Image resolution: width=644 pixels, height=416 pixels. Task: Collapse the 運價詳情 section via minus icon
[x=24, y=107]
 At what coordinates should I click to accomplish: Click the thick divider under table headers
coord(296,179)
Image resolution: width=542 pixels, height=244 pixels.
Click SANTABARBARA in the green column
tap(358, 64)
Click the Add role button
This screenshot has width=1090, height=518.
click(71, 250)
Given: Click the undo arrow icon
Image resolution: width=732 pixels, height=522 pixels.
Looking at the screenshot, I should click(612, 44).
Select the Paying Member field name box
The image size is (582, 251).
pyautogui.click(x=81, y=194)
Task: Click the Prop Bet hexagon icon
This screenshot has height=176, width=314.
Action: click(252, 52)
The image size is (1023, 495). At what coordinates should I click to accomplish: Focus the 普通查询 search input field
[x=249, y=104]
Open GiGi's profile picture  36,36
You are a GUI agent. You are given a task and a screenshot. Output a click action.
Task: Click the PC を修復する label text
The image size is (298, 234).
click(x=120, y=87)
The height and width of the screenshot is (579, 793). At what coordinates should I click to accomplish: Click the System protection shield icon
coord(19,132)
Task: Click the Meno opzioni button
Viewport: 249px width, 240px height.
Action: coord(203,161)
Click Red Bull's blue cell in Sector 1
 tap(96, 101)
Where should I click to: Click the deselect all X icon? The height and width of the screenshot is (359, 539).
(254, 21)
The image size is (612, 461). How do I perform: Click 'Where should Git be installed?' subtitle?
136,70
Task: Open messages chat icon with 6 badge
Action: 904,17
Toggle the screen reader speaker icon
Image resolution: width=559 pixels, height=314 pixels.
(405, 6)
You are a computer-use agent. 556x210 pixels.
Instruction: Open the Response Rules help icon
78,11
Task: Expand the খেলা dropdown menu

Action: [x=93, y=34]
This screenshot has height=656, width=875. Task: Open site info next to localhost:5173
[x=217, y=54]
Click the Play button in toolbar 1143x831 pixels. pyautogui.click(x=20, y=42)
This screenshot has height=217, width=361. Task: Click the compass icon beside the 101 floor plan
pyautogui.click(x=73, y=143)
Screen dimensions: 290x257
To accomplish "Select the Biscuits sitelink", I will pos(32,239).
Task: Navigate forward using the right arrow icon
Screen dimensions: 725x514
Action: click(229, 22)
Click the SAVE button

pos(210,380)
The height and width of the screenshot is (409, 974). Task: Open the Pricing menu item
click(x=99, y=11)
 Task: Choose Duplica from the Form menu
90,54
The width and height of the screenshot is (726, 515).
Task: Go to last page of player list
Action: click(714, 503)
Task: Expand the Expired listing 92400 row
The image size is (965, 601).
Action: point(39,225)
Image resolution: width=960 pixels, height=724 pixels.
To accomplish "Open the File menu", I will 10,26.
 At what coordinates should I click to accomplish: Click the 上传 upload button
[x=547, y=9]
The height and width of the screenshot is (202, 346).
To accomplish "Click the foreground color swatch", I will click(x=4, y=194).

==================================================

## WHAT IS NEEDED
Beginning with the very first line of the records above, please retype each line through the one that has "Task: Click the Meno opzioni button", and add nothing.

## RESPONSE BOX
Image resolution: width=644 pixels, height=416 pixels. Task: Collapse the 運價詳情 section via minus icon
[x=24, y=107]
 At what coordinates should I click to accomplish: Click the thick divider under table headers
coord(296,179)
Image resolution: width=542 pixels, height=244 pixels.
Click SANTABARBARA in the green column
tap(358, 64)
Click the Add role button
This screenshot has width=1090, height=518.
click(71, 250)
Given: Click the undo arrow icon
Image resolution: width=732 pixels, height=522 pixels.
Looking at the screenshot, I should click(612, 44).
Select the Paying Member field name box
The image size is (582, 251).
pyautogui.click(x=81, y=194)
Task: Click the Prop Bet hexagon icon
This screenshot has height=176, width=314.
Action: click(252, 52)
The image size is (1023, 495). At what coordinates should I click to accomplish: Focus the 普通查询 search input field
[x=249, y=104]
Open GiGi's profile picture  36,36
You are a GUI agent. You are given a task and a screenshot. Output a click action.
Task: Click the PC を修復する label text
The image size is (298, 234).
click(x=120, y=87)
The height and width of the screenshot is (579, 793). At what coordinates should I click to accomplish: Click the System protection shield icon
coord(19,132)
Task: Click the Meno opzioni button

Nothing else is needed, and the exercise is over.